2024 Festival:
October 21–27

53: The Narrator’s Tale: Playing with Truth

53: The Narrator’s Tale: Playing with Truth

Experiencing the world through the eyes of another is the classic delight of any novel, but perhaps all the more delicious when we’re not sure if we can trust exactly what we see. Enter a conversation about shifting perspectives, unreliable narrators, and unusual devices. Beloved author Iain Reid (We Spread) is known for writing narrators that change our reality and play with our sense of truth. Portuguese sensation João Reis has written a “fast, fun, frenzied” novel, The Translator’s Bride, with an unusual structure that’s delighting Europe and beyond. Griffin Prize-winner Billy-Ray Belcourt’s autofictional novel, A Minor Chorus, changes our relationship to the idea of a novel’s “inventedness” and finds us looking through lines into life. Moderated by David Ebner.

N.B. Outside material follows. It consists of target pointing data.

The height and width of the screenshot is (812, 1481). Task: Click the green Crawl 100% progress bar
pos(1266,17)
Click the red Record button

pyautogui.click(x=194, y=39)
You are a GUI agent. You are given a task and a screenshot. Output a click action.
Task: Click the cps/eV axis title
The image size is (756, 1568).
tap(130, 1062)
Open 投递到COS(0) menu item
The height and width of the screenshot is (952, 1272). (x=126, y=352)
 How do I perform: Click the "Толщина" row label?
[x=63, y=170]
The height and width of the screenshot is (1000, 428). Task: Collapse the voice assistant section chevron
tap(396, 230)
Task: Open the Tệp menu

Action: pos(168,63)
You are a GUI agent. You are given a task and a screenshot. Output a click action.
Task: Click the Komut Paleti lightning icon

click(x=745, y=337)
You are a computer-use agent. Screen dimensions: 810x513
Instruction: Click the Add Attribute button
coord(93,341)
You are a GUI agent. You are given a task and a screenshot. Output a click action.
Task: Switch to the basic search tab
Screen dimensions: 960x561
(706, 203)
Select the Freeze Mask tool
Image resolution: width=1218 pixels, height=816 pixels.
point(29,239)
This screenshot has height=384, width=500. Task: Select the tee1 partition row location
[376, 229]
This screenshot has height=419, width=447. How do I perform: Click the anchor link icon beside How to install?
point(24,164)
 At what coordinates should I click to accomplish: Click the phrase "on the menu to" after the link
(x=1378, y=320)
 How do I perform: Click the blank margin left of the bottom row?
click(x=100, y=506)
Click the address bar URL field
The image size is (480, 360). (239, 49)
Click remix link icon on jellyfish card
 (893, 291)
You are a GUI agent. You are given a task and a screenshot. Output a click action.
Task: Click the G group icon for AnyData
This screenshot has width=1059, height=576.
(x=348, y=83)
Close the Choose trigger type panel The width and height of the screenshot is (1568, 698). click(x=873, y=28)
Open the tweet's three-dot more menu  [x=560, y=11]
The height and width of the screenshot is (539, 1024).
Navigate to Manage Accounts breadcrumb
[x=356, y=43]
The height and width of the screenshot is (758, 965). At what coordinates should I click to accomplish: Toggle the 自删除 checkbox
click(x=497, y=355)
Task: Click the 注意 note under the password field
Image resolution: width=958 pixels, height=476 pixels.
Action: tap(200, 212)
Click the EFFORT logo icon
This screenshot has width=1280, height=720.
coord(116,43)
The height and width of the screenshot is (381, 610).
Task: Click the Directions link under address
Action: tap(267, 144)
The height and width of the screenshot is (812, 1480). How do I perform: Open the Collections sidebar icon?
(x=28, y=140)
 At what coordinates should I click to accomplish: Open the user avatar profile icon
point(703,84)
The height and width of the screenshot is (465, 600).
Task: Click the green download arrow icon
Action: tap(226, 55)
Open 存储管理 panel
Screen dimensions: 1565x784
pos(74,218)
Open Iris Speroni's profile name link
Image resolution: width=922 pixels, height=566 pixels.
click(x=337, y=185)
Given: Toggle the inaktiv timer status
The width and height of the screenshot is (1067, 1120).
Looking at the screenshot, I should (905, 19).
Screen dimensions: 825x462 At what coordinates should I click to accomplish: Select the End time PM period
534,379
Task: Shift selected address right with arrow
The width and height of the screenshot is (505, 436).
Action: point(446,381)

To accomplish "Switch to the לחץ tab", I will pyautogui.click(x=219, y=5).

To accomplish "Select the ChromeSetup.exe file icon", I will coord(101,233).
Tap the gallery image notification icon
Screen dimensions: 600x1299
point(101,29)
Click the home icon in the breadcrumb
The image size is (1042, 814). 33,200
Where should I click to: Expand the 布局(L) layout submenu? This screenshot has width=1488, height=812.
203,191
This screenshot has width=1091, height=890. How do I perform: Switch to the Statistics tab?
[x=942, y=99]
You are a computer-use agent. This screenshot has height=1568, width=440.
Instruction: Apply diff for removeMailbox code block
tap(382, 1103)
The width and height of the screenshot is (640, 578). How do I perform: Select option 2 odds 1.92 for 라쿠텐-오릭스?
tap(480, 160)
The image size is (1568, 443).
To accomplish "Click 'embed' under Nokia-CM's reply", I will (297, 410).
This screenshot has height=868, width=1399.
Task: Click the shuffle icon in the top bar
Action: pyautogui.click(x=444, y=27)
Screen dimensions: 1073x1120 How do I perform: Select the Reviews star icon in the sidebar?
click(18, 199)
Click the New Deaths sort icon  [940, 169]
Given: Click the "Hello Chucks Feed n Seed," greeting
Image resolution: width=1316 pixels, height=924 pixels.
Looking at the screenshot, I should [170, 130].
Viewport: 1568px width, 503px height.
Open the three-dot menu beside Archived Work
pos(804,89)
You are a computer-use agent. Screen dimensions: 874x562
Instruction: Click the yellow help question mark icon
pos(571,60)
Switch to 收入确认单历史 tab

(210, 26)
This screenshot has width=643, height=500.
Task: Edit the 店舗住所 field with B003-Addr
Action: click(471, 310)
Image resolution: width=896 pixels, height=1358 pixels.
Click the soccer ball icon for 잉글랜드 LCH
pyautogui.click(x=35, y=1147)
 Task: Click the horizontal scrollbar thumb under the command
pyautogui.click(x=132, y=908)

Presented in partnership with SFU’s Department of World Languages and Literatures.

Event Participants:

Billy-Ray Belcourt

BILLY-RAY BELCOURT is a writer from the Driftpile Cree Nation. He won the Griffin Poetry Prize for This Wound Is a World, and A History of My Brief Body won the Hubert Evans Non-Fiction Prize. A Minor Chorus is his first novel. (BRITISH COLUMBIA)

David Ebner

DAVID EBNER is a national correspondent at The Globe and Mail, and joined The Globe’s editorial board in 2019. He won the 2021 National Newspaper Award for editorial writing, and was also an NNA finalist in sports in 2012.

Iain Reid

IAIN REID is the author of I’m Thinking of Ending Things, a New York Times bestselling debut novel. Oscar-winner Charlie Kaufman adapted the book for Netflix. His second novel, Foe, is being adapted for film, with Reid co-writing the screenplay. We Spread is his genre-defying third novel. (ONTARIO)

João Reis

JOÃO REIS is a Portuguese writer and a literary translator of Scandinavian languages. He studied philosophy and has lived in Portugal, Norway, Sweden, and the UK. Reis’s work has been compared to that of Hamsun and Kafka. He is both the author and translator of The Translator’s Bride. (PORTUGAL)

Presented thanks to the support of the Consulate General of Portugal in Vancouver and SFU’s Department of World Languages and Literatures.